◆ Data provided:

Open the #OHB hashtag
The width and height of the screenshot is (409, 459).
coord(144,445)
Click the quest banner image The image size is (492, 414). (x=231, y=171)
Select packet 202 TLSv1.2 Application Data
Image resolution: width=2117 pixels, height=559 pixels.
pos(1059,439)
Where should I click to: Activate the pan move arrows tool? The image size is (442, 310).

* * *

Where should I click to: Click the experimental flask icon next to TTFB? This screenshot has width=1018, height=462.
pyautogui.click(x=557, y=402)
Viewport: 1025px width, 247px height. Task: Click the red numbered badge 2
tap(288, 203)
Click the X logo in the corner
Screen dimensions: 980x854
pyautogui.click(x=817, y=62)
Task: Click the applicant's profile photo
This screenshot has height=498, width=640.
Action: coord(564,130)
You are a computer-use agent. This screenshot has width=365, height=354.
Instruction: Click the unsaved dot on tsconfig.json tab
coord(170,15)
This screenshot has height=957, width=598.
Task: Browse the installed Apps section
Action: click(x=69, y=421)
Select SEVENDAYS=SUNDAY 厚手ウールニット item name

◆ What to work on:
If a line of the data holds the string "Select", count it. Then state the total and nothing more.

◆ The completed task:
2